Having been discovered by Crescat Sententia, I discovered there another opinion against citation to "unpublished" case law. And so, notwithstanding my earlier post on this subject, here is another:
One of the points W. Baude makes is that allowing the use of unpublished cases favors the rich lawyers and the big firm lawyers. I disagree. My firm is small, I'm not rich, and I'm no research wizard, but I can find cases. The computer is a great equalizer as to all that is on Westlaw or Lexis or even footloose on the Internet. The difference between my research and that of some big firm (or the government, or big corporations) is that they have access to the really "unpublished" opinions and orders (from trial courts, mostly) not to be found in any public database, because they are litigating the same narrow issues everywhere. (For example, in one case years ago, in-house counsel with a big national organization sent me about a dozen preliminary injunction orders from similar cases the same client had litigated all over America.) Fortunately, courts like the W.D. Va. are making more opinions available online, even if they are not "published," and you can bet I read them all. It is my view that allowing citation to unpublished opinions, coupled with open access to those opinions, has a democratizing effect - I here in the hills can find that "golden" case from Alaska (for what good it might do in helping me convince some judge in Virginia).
One area in particular where I have tried to cite unpublished cases, over and over and over, is where the issue is qualified immunity in a section 1983 case, and the question before the Court is about the state of the law at the time the defendant acted, whether the plaintiff's constitutional rights were clearly established at that time. Unpublished opinions, even if they are wrong and ill-conceived, can be pretty good "evidence," in my view, that the law was not clearly-established - if appellate judges, even on a bad day, don't see the constitutional right at issue as clearly established, how can my client be on notice that their actions would violate this plaintiff's rights?
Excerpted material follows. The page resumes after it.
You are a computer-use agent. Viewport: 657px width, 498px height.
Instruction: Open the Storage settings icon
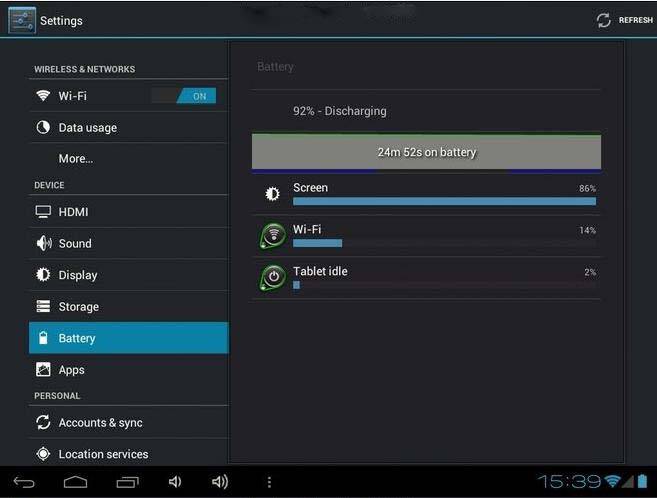click(x=43, y=307)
The late Judge Murnaghan (who made a great impression on me) wrote in the Wilson v. Layne case that unpublished opinions should not be considered on the issue of qualified immunity, because "it is well known that judges may put considerably less effort into opinions that they do not intend to publish." In particular, he expressed the concern that "[b]ecause these opinions will not be binding precedent in any court, a judge may be less careful about his legal analysis, especially when dealing with a novel issue of law." I can't disagree with what Judge Murnaghan says about about how judges work, although some say the primary function of the unpublished opinion is to allow judges and their staffs to devote more time and attention to the cases that require more intensive legal analysis, without depriving the litigants of an explanation for the decision. See POSNER, THE FEDERAL COURTS: CHALLENGE AND REFORM (1996) at page 169. An opinion dealing with a “novel issue of law” would seem to be of the very kind that requires "more intensive legal analysis," whether it gets published or not, and when qualified immunity is raised, the novelty of the constitutional issue is precisely what the defendant must argue in support of the defense.